A spirited, high-speed chase for answers when the ground rules of physicality morph overnight.

Emily Bramwell is an ordinary college student in Australia nursing heartbreak and a hangover when a sausage appears out of nowhere in her bathroom sink. Then she starts reading weirdly accurate horoscopes. After that, her experience of reality is never quite the same. And that’s just the beginning of the disorienting changes that lead her out the door in search of explanations. While Emily finds herself at the vortex of what increasingly looks like an interdimensional rift, there’s evidence brewing of an unfolding drama that’s bigger and more confusing than her personal woes. Metaphysicians, scientists, a room with peculiar properties and a house plant named Mike figure into her quest, which alters her perceptions forever.

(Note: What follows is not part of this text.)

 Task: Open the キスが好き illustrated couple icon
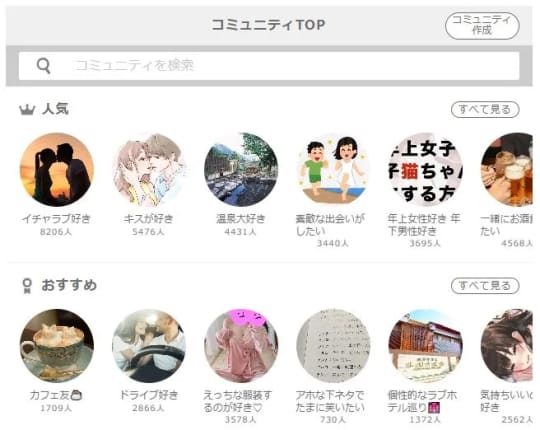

Proctor’s (Days of Iron, 2011) heroine and fantastical plot are engaging and oddly believable, given how far the story departs from what we think we know of reality. Emily, the narrator, is winningly determined, annoyed, unflappable and self-aware, a likable exemplar of a modern, independent young woman. Her conversational voice takes the reader by the arm and pulls him along for a well-constructed ride that hints at the author’s past as an actor. Amid the abundant fun, Proctor explores a variety of stances on the meaning of life, including Emily’s initial lack of interest in big-picture questions. When an astrologer and a scientist grapple with the same observed phenomena, their esoteric explanations (which reflect solid background knowledge) enjoy equal weight. In Emily’s view, they might be saying the same thing.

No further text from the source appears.